NZ is proving to be an increasingly difficult destination for offshore private equity funds, a new paper from law firm Buddle Findlay argues.
The Buddle Findlay article says tighter enforcement of the Overseas Investment Office (OIO) regime in NZ has put new hurdles in place for foreign investors, including private equity funds.
Under the current rules, offshore investors looking to buy ‘sensitve land’ or ‘significant business assets’ (generally, where value or price paid exceeds $100 million) must gain OIO approval for the purchase.
However, the complicated rules include a number of traps that can easily catch out foreign private equity funds, the paper says.
For example, the OIO includes an exemption for Australian non-government investors that bumps the significant business asset threshold up to $530 million that is “less helpful in practice than one might initially think”.

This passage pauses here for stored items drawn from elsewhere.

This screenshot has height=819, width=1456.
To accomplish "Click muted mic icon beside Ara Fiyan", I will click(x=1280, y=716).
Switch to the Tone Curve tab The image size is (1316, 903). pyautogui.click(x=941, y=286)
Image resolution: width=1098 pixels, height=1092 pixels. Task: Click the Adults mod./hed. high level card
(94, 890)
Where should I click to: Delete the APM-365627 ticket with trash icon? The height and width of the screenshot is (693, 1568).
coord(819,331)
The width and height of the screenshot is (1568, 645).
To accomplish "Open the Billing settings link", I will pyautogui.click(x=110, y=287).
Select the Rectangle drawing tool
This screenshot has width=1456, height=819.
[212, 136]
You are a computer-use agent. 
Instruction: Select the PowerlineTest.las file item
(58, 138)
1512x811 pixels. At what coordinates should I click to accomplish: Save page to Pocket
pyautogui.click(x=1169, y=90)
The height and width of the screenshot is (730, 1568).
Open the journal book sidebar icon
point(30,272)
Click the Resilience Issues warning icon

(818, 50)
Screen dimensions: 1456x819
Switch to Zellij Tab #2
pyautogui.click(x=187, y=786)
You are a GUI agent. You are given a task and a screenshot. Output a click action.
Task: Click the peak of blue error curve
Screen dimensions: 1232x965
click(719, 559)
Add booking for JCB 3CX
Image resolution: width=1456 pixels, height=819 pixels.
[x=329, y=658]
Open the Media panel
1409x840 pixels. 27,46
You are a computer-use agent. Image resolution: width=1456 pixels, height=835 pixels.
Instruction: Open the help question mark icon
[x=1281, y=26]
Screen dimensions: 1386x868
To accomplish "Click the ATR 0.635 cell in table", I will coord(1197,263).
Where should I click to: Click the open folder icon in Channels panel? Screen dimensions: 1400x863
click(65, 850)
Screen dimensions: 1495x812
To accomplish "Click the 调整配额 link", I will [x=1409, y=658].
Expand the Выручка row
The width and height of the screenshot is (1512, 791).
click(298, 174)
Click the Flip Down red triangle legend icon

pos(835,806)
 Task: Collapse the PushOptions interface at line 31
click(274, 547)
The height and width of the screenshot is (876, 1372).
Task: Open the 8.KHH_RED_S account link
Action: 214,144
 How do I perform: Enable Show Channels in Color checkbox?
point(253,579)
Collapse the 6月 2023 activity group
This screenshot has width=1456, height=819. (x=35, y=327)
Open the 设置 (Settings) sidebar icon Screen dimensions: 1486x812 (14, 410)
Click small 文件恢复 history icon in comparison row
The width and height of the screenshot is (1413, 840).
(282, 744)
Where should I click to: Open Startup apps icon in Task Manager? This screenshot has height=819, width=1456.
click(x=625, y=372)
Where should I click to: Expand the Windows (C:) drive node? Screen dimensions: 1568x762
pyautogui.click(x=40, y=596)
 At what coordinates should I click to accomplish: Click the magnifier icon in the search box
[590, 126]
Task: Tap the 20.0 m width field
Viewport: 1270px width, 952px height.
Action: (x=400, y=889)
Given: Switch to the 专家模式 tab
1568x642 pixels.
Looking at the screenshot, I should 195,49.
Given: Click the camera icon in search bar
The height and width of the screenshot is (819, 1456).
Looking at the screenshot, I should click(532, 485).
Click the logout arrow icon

According to the article, authored by Buddle Findlay corporate partner Grant Dunn and senior solicitor Amy Cunniffe, the exemption only applies to entities that are established and operate in Australia.
“We generally see that, for offshore private equity funds, the benefits of investing in New Zealand through a newly established New Zealand holding company outweigh the benefits of structuring the investment to fall within this ‘Australian non-government investors’ exemption,” the paper says. “Hence this exemption is more commonly utilised by Australian trade investors rather than private equity firms.”
Changes in underlying investors during capital-raising could also see private equity funds investing in NZ inadvertently breach OIO disclosure regulations.
The OIO rules require offshore private equity funds making an investment caught by the law to disclose the fund structure and identities of all underlying investors. If an investor holds 25 per cent or more of the fund in question then a separate OIO consent for that individual may be necessary, the Buddle Findlay article says.
“Therefore, the fund manager needs to be mindful of the exact ownership percentages of its larger investors,” the paper says.
“Closing a fund and completing an equalisation adjustment may trigger the need for consent. For this reason, new funds may decide to wait until their fundraising is closed and their investor list settled before making any New Zealand investment that will require OIO consent.”
Furthermore, the OIO is ramping up oversight of staged purchase processes where offshore investors initially buy stakes in target NZ assets just below the 25 per cent ownership threshold requiring approval.
Often foreign investors purchase 24.9 per cent of the NZ asset but also demand veto over certain decisions of the company in question.
“The OIO is increasingly scrutinising such stepped investment plans more closely and requiring foreign investors to offer a compelling commercial explanation for investing in two steps rather than seeking consent before making any investment,” the Buddle Findlay paper says. “… If the OIO considers that an overseas investor has gained control of sensitive land or significant business assets even if that investor holds less than 25 per cent of the target portfolio company, the OIO is likely to take the view that its consent is required for the investment.”
Overall, the report says the OIO rules can “create headaches” for offshore private equity funds even if they rely on “structures and investment practices” common elsewhere.
“Mistakes can be costly,” the paper says.